- Data in this exercise:
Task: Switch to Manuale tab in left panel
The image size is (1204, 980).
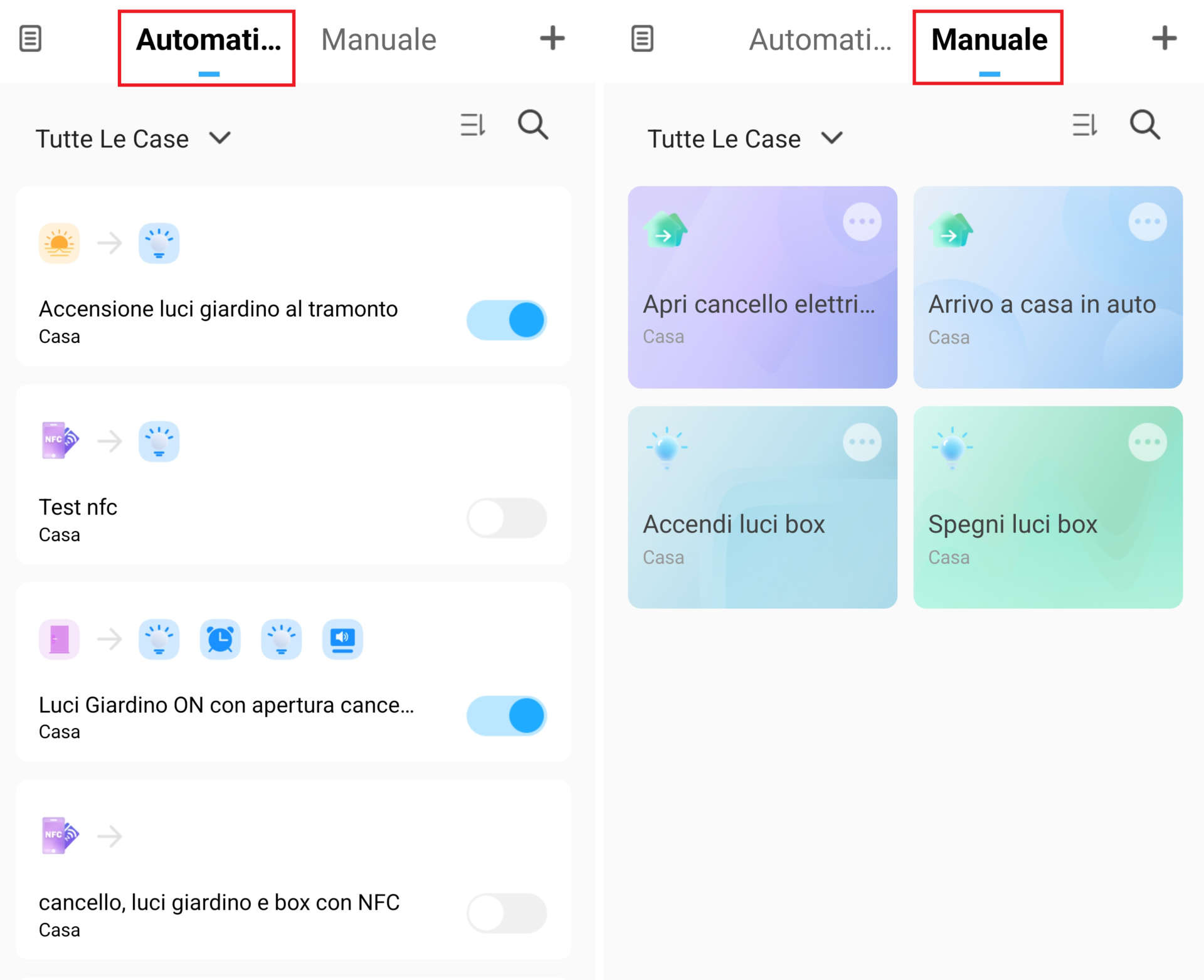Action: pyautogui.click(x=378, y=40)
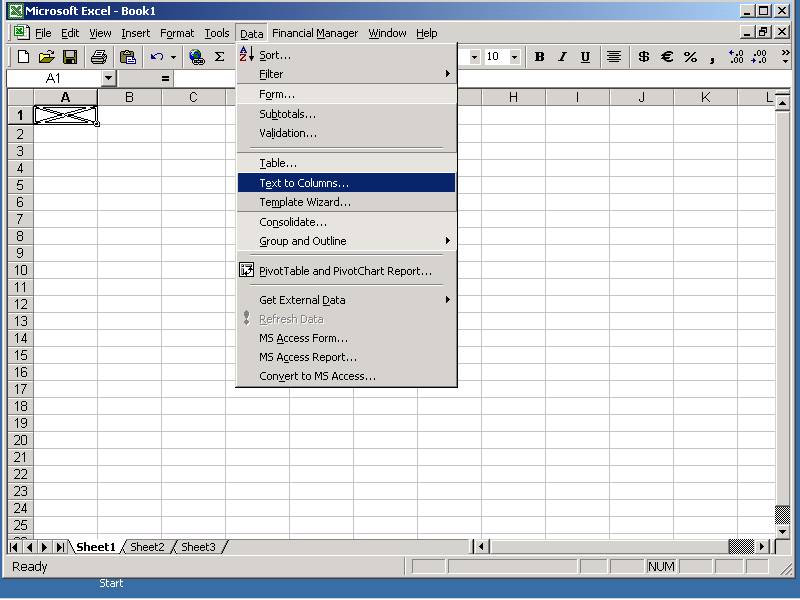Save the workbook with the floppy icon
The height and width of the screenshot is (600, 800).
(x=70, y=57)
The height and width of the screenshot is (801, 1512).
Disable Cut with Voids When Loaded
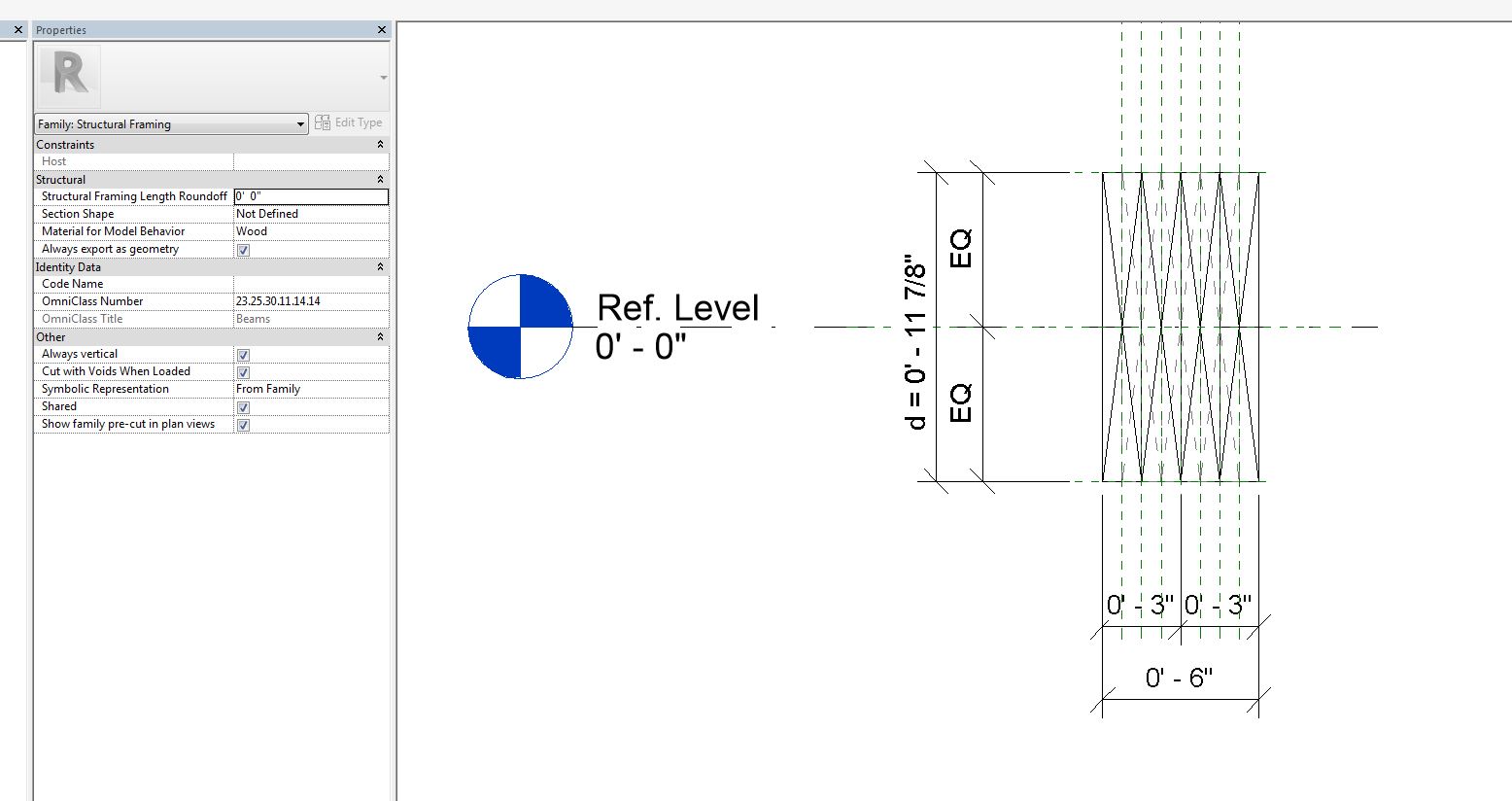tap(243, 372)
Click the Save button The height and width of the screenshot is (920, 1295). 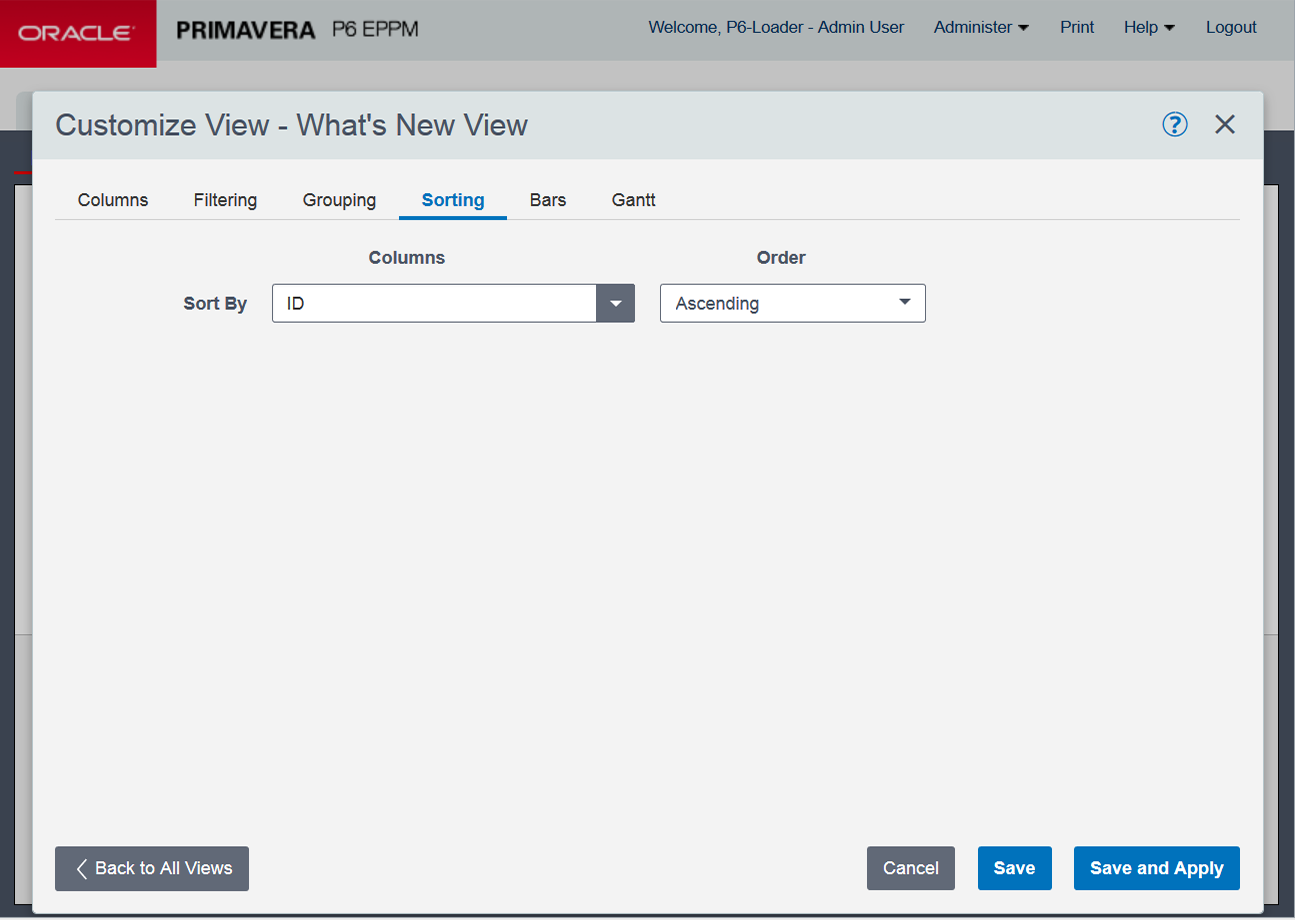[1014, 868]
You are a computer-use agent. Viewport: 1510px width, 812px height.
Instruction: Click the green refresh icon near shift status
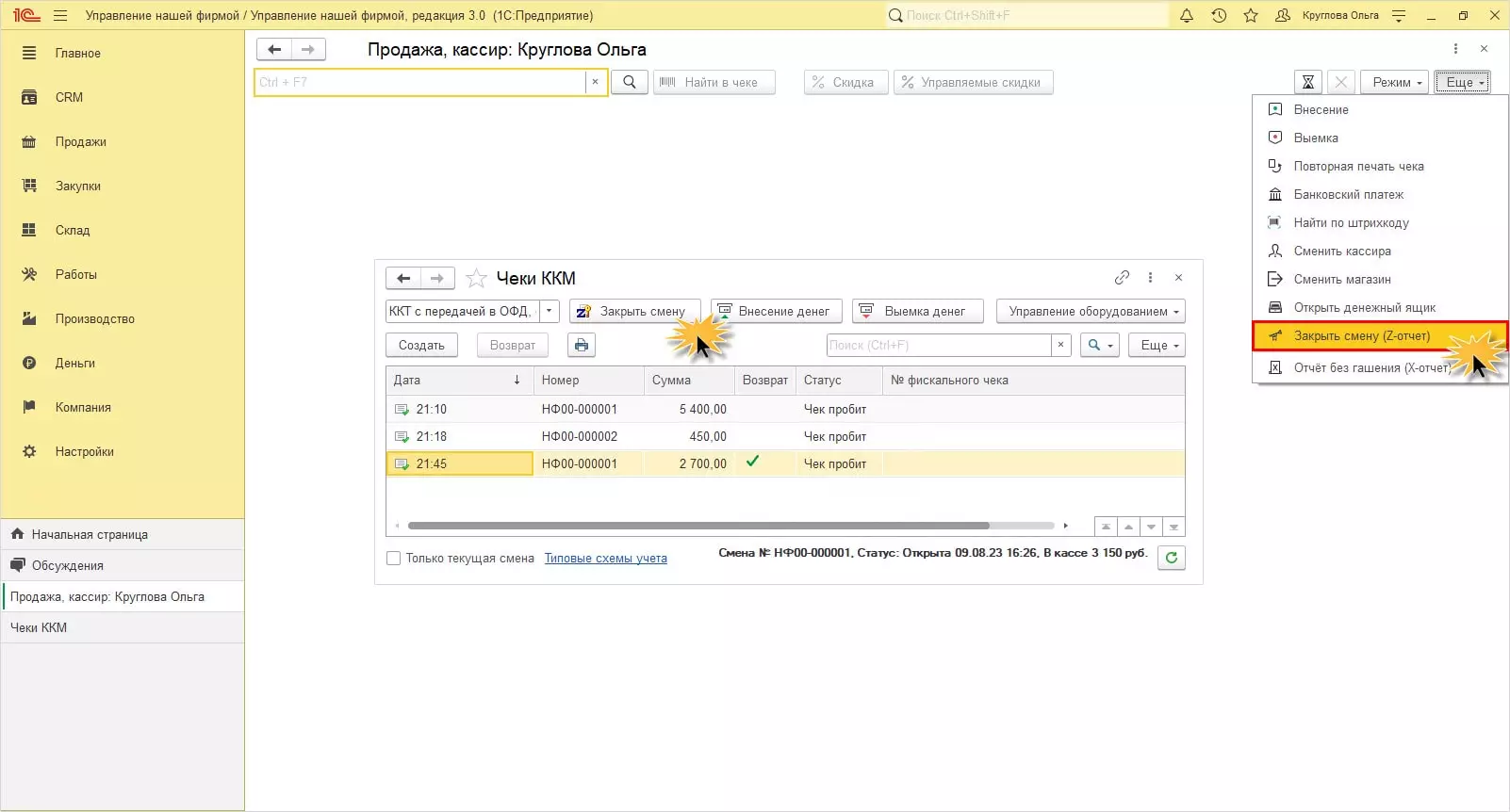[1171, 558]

- Your task:
For this exercise, copy each line of the data above exactly, from the first through the line containing "The height and width of the screenshot is (801, 1512).", and drop the pictures.

- Exercise output:
Task: Switch to Manuale tab in left panel
The image size is (1204, 980).
Action: pyautogui.click(x=378, y=40)
Save the workbook with the floppy icon
The height and width of the screenshot is (600, 800).
(x=70, y=57)
The height and width of the screenshot is (801, 1512).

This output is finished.